* _Problem to solve_
Filter the entries and keep only the lines where the string "computer" appears.

[Stored records]
* * *

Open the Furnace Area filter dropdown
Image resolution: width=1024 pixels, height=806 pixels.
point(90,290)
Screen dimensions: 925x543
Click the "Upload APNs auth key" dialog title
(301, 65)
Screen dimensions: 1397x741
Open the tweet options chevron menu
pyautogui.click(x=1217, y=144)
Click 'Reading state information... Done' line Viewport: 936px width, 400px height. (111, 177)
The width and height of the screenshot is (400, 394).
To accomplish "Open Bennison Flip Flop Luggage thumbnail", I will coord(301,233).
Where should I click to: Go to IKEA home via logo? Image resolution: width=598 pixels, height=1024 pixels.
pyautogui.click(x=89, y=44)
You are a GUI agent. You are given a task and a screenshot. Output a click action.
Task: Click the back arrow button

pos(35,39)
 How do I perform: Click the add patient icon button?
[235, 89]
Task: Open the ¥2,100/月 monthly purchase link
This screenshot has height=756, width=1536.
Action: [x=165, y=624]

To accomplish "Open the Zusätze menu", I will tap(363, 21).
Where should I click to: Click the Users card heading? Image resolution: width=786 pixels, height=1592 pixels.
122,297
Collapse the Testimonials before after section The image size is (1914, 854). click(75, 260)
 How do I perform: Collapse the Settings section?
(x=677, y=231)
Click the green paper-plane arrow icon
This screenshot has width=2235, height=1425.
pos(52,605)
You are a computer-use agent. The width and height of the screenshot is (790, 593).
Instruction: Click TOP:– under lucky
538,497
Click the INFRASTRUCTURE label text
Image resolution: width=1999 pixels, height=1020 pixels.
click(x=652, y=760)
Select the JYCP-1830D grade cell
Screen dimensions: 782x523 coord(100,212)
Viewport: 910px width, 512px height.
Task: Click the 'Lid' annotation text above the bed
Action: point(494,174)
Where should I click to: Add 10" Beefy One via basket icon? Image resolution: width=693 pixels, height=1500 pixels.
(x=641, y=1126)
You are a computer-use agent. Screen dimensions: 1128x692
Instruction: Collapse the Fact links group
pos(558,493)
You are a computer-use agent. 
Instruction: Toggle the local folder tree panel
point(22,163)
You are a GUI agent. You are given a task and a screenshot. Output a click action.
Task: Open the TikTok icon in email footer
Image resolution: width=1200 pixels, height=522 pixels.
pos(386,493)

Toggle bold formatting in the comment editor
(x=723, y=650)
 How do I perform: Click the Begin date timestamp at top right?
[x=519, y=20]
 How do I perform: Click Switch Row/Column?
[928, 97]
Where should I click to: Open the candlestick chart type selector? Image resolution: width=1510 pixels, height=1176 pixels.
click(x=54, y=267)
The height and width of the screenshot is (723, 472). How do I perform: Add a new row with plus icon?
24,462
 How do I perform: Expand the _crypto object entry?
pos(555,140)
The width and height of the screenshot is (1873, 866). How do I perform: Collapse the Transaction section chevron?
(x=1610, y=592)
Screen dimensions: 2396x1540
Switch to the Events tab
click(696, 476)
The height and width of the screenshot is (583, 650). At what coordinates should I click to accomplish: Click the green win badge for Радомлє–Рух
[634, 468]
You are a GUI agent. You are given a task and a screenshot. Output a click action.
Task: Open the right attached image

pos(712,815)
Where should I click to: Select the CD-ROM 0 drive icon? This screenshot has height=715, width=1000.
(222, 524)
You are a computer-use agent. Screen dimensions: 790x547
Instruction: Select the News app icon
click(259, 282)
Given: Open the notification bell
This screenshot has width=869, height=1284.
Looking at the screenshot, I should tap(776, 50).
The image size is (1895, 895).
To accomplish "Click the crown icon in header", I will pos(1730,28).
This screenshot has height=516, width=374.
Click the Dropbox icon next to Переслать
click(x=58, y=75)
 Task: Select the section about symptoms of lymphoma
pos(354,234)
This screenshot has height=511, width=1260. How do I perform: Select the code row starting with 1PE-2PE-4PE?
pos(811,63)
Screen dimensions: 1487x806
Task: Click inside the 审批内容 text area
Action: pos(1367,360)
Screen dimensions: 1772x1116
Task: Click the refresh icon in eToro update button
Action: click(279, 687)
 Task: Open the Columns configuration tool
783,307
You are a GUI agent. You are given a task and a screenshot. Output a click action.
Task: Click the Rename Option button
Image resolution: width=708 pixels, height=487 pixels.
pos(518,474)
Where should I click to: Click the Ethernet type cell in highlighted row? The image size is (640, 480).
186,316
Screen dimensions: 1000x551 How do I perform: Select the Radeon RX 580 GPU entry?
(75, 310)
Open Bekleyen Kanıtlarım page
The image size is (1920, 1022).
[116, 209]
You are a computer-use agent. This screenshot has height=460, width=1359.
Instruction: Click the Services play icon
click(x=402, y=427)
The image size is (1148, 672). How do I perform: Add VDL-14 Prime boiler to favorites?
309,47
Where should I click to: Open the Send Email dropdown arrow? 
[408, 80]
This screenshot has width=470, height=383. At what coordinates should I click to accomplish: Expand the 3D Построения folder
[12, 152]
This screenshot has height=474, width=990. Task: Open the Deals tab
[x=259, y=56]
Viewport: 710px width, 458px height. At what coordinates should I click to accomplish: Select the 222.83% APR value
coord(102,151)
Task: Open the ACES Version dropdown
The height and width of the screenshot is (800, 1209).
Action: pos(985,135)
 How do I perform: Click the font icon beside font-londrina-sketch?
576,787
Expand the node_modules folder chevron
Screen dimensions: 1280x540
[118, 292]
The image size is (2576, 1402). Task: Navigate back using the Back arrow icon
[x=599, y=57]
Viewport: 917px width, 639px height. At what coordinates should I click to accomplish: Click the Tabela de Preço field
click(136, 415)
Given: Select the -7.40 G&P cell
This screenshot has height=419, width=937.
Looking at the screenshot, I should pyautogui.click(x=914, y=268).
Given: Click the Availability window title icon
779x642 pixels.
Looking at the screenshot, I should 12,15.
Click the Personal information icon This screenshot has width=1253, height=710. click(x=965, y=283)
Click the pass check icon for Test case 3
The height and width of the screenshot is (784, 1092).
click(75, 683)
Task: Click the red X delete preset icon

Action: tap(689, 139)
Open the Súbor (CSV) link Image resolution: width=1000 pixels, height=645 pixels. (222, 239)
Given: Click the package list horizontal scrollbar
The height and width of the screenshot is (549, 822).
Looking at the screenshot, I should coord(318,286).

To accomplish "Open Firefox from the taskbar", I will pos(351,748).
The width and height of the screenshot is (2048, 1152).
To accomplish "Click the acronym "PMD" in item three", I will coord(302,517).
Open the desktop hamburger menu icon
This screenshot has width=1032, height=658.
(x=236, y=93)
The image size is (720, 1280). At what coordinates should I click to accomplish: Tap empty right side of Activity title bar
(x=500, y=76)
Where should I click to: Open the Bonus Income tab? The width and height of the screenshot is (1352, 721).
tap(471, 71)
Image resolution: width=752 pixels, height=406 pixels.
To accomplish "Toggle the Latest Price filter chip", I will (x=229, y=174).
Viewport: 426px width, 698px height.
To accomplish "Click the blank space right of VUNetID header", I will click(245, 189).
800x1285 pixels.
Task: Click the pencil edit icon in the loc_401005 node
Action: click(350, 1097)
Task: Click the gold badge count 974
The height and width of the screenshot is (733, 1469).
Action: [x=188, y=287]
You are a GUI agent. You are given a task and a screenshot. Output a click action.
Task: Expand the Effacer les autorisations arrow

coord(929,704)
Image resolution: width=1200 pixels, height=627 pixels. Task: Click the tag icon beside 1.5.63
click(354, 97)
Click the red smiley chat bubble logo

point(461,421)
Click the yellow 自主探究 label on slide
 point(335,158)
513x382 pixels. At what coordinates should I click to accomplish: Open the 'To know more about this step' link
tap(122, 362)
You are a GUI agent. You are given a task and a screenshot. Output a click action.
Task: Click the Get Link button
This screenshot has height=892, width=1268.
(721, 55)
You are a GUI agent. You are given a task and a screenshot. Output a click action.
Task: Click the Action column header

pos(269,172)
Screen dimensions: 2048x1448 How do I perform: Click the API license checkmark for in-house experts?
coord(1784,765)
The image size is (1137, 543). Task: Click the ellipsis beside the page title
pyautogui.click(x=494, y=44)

* * *

* _Solution to the problem_
You are a computer-use agent. The width and height of the screenshot is (790, 593).
You are a computer-use agent. Screen dimensions: 1128x692
You are a computer-use agent. 
You are a computer-use agent. Screen dimensions: 790x547
You are a computer-use agent. This screenshot has height=460, width=1359.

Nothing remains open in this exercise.